Built in 1906, this "departmental" store, as it was called at the time, is the pride of the city of Saint-Louis, which is located north of Mont-Royal Avenue. After a difficult start, J.O. Gareau made the store a huge success. It closed its doors in 1930, at the time of the Great Depression. The building still stands at the corner of Mont-Royal and Saint-Laurent, although its appearance was modified. This postcard allows us to appreciate the quality of the building's architecture.
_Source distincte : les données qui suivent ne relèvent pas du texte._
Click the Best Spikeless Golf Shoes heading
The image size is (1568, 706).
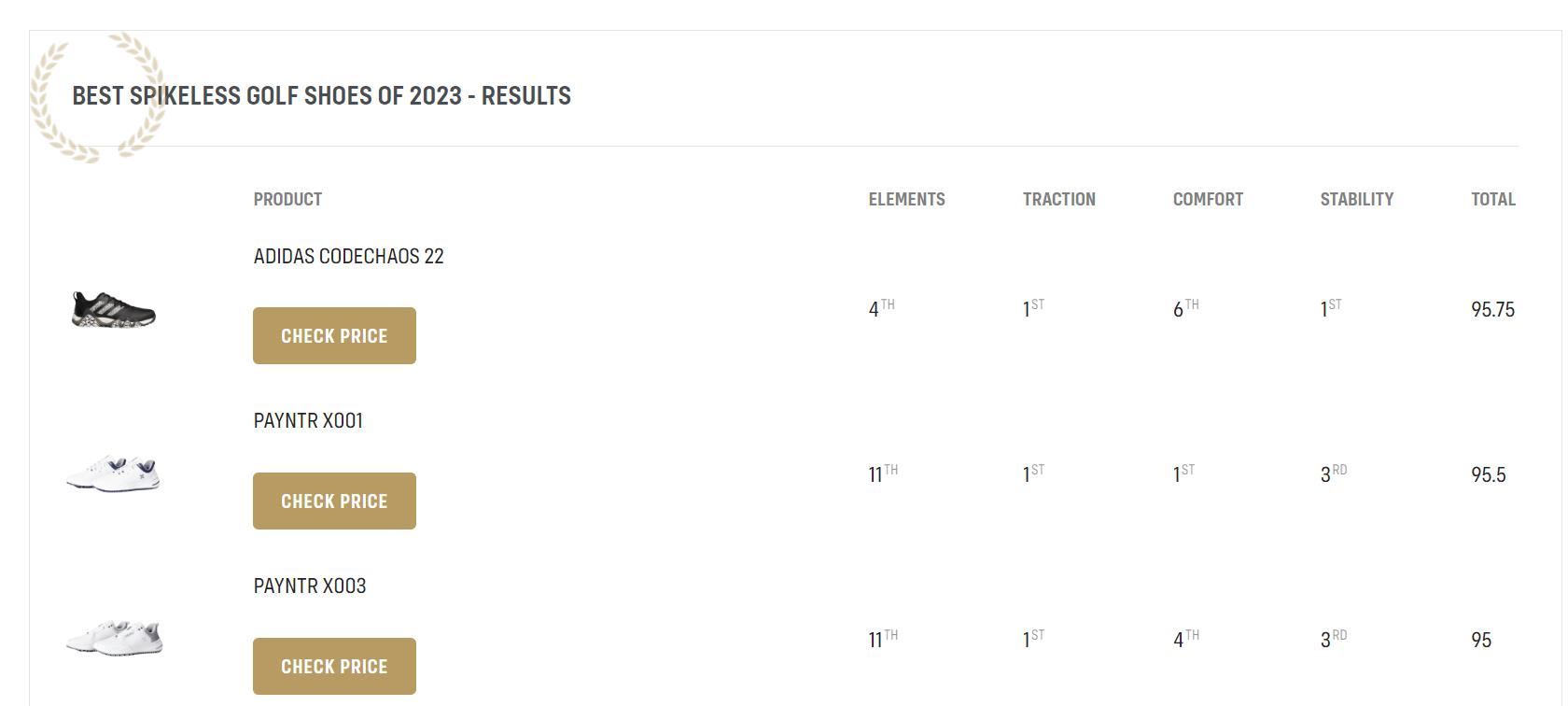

Le Mont-Royal fut, au début du 20e siècle, le grand magasin du nord de la ville. Situé au coin nord-ouest du boulevard St-Laurent et de l’avenue du Mont-Royal Ouest, il aura été pendant presque 30 ans le magasin «départemental» du quartier. L’histoire des propriétaires de ce bâtiment permet de faire la connaissance de personnages influents de l’histoire de Montréal tels que Trefflé Berthiaume (1848–1915) et Joseph Osias Gareau (1863–1935). Le récit des locataires nous offre, quant à lui, un instantané de la transformation de l’économie du quartier.
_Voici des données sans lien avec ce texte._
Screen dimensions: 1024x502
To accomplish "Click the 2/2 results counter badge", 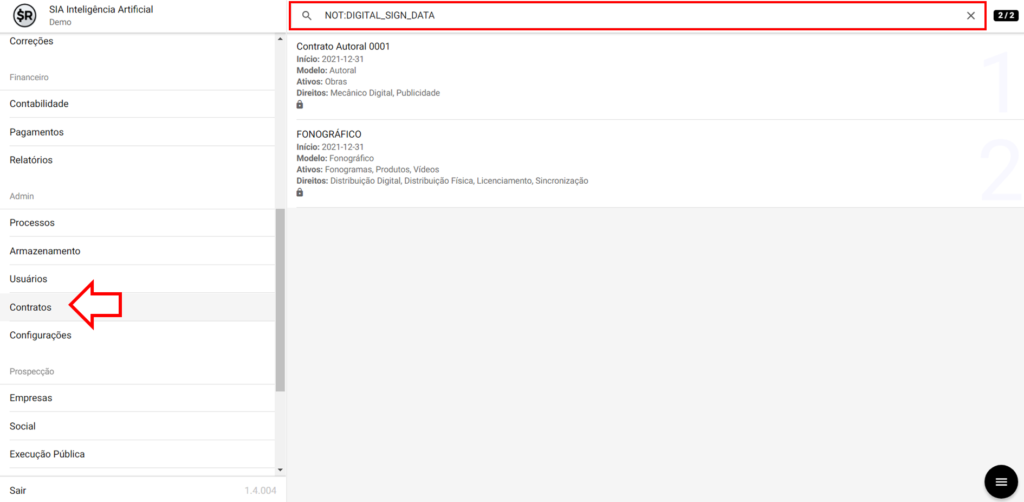I will point(1005,16).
Pendant plus d’un siècle, le terrain sur lequel se trouve aujourd’hui le 1–27 avenue du Mont-Royal Ouest appartient à la famille Clark–Bagg. En mars 1905, Trefflé Berthiaume, ancien (et futur) propriétaire du journal La Presse, en fait l’acquisition. En 1906, il y fait construire un bâtiment de 3 étages qui occupe la tête d’îlot au complet, du boulevard Saint-Laurent à la rue Clark. À l’époque où plusieurs grand magasins sont déjà bien établis, notamment sur la rue Sainte-Catherine à Montréal, la ville de Saint-Louis a, elle aussi, son magasin à rayons: Le Mont-Royal, et les premiers à le diriger sont les marchands Vanier et Lesage. Malheureusement, ils ciblent une clientèle trop haut de gamme pour Saint-Louis, et doivent fermer le magasin moins de trois ans plus tard.
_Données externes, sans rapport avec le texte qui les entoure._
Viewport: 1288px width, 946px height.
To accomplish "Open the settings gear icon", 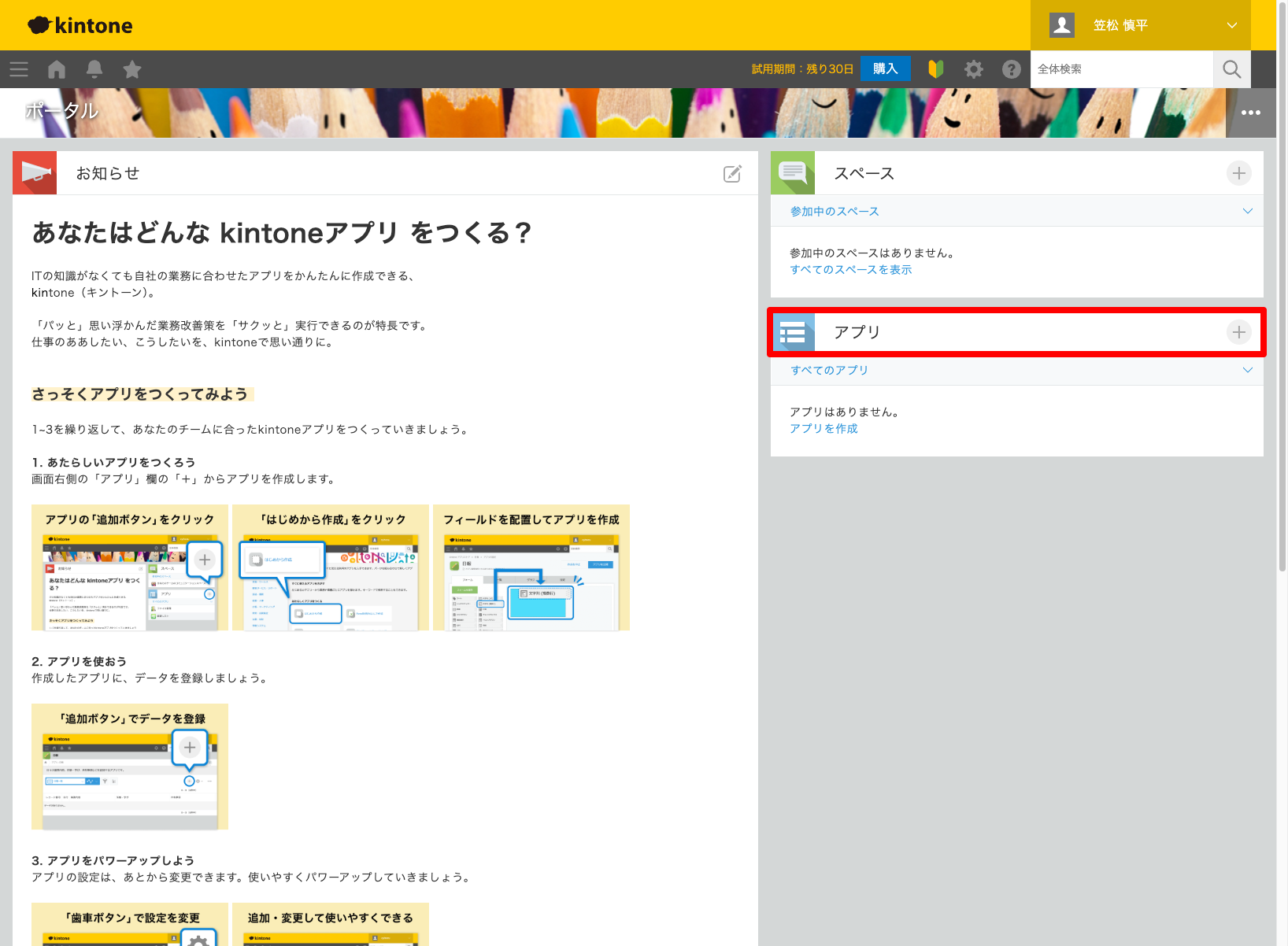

C’est sous la direction de Joseph Osias Gareau que le magasin connaît ses heures de gloire. En 1909, le journal La Patrie dit de ce dernier qu’il «possède un magasin [Le Mont-Royal] digne de ses hautes aptitudes commerciales». Brièvement propriétaire de la maison Fecteau à l’intersection de Saint-Laurent et Fairmount, il a été élu à deux reprises président de la Société des marchands-détailleurs de nouveautés de la province de Québec et a été conseiller à la Chambre de commerce du district de Montréal. Cet homme d’affaires se lance donc dans la grande aventure du magasin à rayons Le Mont-Royal avec un certain bagage.

 

En outre, J. O. Gareau est l’un des associés de la compagnie E.T. Corset, entreprise prospère de Saint-Hyacinthe œuvrant dans la fabrication de corsets. C’est une compagnie d’envergure au même titre que les confitures Raymond ou la fabrique d’orgues Casavant. D’ailleurs, certaines représentations d’époque du magasin Le Mont-Royal montrent bien l’enseigne de la compagnie maskoutaine que Gareau fait installer sur le coin de l’édifice.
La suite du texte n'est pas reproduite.